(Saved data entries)
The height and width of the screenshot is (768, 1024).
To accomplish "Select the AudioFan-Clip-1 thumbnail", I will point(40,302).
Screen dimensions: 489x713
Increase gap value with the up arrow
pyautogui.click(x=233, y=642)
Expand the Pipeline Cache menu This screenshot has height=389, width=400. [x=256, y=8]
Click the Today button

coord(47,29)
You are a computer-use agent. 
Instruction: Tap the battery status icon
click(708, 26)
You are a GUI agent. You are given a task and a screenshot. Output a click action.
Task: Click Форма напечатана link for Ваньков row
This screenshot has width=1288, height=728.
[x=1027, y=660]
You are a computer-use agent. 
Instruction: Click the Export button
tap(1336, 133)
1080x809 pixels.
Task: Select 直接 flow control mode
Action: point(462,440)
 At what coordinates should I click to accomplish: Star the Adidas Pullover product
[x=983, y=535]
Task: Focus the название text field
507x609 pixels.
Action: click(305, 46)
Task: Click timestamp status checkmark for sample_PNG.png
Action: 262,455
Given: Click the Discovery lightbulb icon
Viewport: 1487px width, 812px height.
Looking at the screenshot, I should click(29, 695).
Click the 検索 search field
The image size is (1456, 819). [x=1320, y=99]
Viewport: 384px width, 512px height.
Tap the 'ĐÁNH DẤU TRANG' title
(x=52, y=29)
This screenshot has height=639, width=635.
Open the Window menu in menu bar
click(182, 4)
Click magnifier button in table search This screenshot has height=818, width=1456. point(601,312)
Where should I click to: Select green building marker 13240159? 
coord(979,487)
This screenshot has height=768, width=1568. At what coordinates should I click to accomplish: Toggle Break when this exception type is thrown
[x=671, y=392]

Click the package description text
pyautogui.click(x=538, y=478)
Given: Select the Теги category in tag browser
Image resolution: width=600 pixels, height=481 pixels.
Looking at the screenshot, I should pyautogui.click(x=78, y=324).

TASK BRIEF –
Copy out every one of the saved data entries above word for word, keeping each line in its original order.

WORKED SOLUTION –
The height and width of the screenshot is (768, 1024).
To accomplish "Select the AudioFan-Clip-1 thumbnail", I will point(40,302).
Screen dimensions: 489x713
Increase gap value with the up arrow
pyautogui.click(x=233, y=642)
Expand the Pipeline Cache menu This screenshot has height=389, width=400. [x=256, y=8]
Click the Today button

coord(47,29)
You are a computer-use agent. 
Instruction: Tap the battery status icon
click(708, 26)
You are a GUI agent. You are given a task and a screenshot. Output a click action.
Task: Click Форма напечатана link for Ваньков row
This screenshot has width=1288, height=728.
[x=1027, y=660]
You are a computer-use agent. 
Instruction: Click the Export button
tap(1336, 133)
1080x809 pixels.
Task: Select 直接 flow control mode
Action: point(462,440)
 At what coordinates should I click to accomplish: Star the Adidas Pullover product
[x=983, y=535]
Task: Focus the название text field
507x609 pixels.
Action: click(305, 46)
Task: Click timestamp status checkmark for sample_PNG.png
Action: 262,455
Given: Click the Discovery lightbulb icon
Viewport: 1487px width, 812px height.
Looking at the screenshot, I should click(29, 695).
Click the 検索 search field
The image size is (1456, 819). [x=1320, y=99]
Viewport: 384px width, 512px height.
Tap the 'ĐÁNH DẤU TRANG' title
(x=52, y=29)
This screenshot has height=639, width=635.
Open the Window menu in menu bar
click(182, 4)
Click magnifier button in table search This screenshot has height=818, width=1456. point(601,312)
Where should I click to: Select green building marker 13240159? 
coord(979,487)
This screenshot has height=768, width=1568. At what coordinates should I click to accomplish: Toggle Break when this exception type is thrown
[x=671, y=392]

Click the package description text
pyautogui.click(x=538, y=478)
Given: Select the Теги category in tag browser
Image resolution: width=600 pixels, height=481 pixels.
Looking at the screenshot, I should pyautogui.click(x=78, y=324).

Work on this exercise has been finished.